500,000 whole genomes!
A new publication from UKBB is out here.
It’s quite amazing to see an analysis of ~500,000 whole genome sequences. I’m super interested to dig into this paper because I’m still a big believer that the next frontier in target discovery must be in revealing the secrets of the non-coding genome. I suppose with a dataset like this we can start to do just that.
They called >1 billion SNPs, >100 million indels across three different tools. The numbers involved here are pretty mind boggling.
These bioinformaticians definitely need a pat on the back - not to mention the data engineers and everyone else involved.
They found >30,000 GWAS hits for 763 binary and 71 quantitative phenotypes across the different ancentry subgroups. There was a 12% increase compared to SNP arrays, which I’m sure justifies the added cost! It’s kind of tantalising to think that there’s 30,000 potential disease-relevant genetic associations. The question then becomes how on earth do you prioritise what to study in more detail - what to validate in silico and in the lab? Clearly, this is the kind of job aritifical intelligence could have a big impact in.
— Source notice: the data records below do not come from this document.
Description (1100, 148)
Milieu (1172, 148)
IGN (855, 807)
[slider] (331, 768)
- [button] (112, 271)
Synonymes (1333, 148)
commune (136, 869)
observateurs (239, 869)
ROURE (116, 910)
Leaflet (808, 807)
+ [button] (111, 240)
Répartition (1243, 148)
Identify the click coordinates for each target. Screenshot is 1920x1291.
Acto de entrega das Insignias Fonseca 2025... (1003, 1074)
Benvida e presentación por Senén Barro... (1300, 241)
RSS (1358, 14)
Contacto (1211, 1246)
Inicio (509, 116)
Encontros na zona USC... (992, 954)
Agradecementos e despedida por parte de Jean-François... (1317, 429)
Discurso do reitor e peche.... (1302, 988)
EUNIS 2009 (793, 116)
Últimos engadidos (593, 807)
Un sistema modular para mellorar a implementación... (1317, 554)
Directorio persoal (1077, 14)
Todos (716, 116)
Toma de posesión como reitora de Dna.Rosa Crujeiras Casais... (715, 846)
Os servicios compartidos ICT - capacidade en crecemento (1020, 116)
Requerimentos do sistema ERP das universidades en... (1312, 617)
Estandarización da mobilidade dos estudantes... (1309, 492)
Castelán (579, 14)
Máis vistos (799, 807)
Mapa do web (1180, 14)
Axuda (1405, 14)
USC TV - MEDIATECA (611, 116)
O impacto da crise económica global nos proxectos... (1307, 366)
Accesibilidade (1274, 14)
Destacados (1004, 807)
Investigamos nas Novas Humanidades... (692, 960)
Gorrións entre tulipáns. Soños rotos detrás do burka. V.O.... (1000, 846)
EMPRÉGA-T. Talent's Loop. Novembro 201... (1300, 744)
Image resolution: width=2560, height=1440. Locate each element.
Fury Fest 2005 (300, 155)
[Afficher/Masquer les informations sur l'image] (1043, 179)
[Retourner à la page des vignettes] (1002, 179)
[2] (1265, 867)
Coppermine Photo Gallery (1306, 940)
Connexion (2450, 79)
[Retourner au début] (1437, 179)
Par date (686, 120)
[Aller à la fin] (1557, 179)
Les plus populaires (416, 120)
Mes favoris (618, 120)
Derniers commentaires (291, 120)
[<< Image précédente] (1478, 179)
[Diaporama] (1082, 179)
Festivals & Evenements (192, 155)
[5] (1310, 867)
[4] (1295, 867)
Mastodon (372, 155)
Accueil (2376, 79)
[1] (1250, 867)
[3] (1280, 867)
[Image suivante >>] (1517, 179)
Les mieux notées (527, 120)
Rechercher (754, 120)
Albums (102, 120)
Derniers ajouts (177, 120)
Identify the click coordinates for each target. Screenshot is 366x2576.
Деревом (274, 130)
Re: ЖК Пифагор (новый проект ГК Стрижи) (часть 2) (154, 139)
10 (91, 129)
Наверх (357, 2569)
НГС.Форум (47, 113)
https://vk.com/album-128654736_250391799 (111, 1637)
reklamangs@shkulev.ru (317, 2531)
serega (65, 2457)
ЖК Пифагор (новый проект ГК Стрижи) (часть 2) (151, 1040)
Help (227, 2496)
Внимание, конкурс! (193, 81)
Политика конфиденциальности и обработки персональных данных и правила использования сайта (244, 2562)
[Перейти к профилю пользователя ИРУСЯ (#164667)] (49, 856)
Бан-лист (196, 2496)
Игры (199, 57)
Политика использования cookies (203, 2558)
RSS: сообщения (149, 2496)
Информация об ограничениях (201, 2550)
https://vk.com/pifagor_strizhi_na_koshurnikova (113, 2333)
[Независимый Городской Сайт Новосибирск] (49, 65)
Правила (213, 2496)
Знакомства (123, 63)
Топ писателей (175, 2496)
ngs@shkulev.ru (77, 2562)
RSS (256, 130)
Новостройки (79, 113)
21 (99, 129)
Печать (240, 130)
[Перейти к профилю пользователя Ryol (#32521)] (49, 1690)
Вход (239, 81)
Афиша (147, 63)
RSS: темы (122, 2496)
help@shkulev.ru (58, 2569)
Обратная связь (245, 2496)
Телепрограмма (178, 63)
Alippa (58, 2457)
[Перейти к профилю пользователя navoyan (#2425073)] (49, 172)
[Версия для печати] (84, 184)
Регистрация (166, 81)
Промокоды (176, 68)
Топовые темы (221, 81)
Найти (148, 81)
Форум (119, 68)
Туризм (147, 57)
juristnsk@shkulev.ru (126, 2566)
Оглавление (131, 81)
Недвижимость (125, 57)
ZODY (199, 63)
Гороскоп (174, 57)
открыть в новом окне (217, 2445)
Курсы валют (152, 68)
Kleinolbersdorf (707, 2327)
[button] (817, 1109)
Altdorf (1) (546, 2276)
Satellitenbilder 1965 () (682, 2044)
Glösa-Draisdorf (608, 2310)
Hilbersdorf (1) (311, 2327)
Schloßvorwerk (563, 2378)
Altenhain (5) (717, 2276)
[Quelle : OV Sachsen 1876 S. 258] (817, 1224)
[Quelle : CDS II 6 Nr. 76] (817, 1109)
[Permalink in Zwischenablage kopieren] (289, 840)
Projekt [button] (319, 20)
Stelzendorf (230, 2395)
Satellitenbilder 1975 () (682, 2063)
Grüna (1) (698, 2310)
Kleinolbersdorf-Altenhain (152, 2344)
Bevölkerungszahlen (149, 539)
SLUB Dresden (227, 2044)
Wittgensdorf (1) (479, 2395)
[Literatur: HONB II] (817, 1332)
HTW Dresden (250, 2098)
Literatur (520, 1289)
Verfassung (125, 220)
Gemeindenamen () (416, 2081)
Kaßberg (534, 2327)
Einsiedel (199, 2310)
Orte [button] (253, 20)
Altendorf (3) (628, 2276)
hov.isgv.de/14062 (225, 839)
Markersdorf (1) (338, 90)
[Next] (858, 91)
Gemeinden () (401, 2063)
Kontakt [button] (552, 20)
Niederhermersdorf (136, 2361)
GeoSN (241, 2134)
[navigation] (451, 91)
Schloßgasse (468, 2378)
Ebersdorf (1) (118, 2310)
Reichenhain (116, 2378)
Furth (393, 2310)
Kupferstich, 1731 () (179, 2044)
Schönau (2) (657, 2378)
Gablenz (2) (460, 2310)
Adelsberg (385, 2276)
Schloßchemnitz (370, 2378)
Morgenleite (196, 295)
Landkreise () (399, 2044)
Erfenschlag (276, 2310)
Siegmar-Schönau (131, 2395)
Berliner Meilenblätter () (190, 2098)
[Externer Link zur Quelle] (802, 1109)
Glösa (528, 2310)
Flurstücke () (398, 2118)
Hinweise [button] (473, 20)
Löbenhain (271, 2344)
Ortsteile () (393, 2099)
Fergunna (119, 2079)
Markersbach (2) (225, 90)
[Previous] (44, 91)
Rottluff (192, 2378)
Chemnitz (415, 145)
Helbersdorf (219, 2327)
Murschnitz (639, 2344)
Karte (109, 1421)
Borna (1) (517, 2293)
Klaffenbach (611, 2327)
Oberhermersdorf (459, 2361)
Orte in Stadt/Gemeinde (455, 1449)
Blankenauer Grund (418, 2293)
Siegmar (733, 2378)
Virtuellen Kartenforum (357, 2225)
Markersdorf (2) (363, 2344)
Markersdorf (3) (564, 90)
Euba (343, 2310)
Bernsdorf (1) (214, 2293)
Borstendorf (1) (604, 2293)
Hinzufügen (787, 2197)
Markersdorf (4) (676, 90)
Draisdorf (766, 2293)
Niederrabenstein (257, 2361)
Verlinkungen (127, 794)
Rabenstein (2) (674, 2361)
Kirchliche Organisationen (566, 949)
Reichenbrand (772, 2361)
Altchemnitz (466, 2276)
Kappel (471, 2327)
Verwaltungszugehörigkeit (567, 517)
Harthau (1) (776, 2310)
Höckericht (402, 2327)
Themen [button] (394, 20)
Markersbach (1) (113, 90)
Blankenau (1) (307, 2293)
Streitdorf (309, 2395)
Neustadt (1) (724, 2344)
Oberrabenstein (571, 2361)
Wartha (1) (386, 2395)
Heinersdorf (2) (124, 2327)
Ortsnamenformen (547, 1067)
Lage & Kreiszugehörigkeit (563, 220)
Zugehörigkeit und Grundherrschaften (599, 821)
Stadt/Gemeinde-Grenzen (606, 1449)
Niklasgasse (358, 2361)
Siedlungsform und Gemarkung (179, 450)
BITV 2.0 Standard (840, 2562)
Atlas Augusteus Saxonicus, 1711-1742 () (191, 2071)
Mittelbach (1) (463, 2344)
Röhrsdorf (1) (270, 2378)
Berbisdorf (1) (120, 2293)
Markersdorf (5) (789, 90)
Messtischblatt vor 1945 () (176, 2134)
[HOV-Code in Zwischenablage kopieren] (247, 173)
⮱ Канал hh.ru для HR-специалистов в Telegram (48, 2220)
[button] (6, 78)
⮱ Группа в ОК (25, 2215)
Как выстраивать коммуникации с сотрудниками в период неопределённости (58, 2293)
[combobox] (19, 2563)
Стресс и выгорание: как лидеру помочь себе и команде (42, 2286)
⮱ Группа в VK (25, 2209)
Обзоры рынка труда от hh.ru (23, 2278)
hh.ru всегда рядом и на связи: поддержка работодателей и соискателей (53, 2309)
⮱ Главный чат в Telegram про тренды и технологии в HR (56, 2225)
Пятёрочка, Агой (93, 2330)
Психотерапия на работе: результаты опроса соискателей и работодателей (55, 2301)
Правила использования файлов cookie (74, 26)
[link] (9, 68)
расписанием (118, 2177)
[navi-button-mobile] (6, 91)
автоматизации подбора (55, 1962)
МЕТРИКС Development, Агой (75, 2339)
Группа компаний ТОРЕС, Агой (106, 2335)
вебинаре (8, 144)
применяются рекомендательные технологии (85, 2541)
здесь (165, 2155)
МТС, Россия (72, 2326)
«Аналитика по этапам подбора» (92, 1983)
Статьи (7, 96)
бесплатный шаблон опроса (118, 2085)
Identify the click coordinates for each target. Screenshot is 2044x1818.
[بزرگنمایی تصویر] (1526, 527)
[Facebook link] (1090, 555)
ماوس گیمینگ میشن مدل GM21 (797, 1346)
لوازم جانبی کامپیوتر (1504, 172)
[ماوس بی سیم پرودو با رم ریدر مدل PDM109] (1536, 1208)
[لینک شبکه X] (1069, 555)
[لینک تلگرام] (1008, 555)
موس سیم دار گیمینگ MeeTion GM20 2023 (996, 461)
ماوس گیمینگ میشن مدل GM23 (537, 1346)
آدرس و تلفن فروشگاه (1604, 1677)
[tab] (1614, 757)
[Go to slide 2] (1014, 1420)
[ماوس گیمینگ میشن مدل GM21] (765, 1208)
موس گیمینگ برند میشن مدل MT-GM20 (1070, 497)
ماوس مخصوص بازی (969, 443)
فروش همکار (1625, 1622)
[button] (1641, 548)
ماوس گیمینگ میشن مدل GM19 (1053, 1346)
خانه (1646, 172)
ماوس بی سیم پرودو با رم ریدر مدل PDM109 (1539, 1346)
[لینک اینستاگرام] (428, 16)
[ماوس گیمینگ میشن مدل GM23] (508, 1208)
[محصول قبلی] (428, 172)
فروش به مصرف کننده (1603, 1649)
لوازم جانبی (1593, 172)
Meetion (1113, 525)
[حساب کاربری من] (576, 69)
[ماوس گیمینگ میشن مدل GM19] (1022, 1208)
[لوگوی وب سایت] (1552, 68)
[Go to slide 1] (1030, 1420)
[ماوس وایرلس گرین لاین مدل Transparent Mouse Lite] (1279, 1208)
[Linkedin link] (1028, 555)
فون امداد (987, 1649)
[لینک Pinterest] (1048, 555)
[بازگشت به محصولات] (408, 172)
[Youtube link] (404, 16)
They highlight a small analysis of so-called human “knockouts” where there are homozygous loss-of-function variants in the protein coding sequence. These are particularly fascinating to study from the perspective of drug discovery as you can begin to analyse the predicted effects of pharmacological inhibition of a particular gene. Although homozygous gene deletion throughout life, as per these human knockouts, does not quite equate to drug modulation later in life within the context of a disease. Nevertheless, these human “knockouts” could be particularly informative with regards to safety - which genes can we essentially live a healthy life without? The most famous dataset of human “knockouts” was of course the Born in Bradford study. That was one of those papers that you read and it makes you say wow!
The UKBB paper goes on to carry out a few other distinct analyses such as one focussed on gene-phenotype associations from rare variants in UTRs. Really, the paper only seems to touch the surface of what is possible with this kind of dataset. I’m sure many more papers will follow on from this.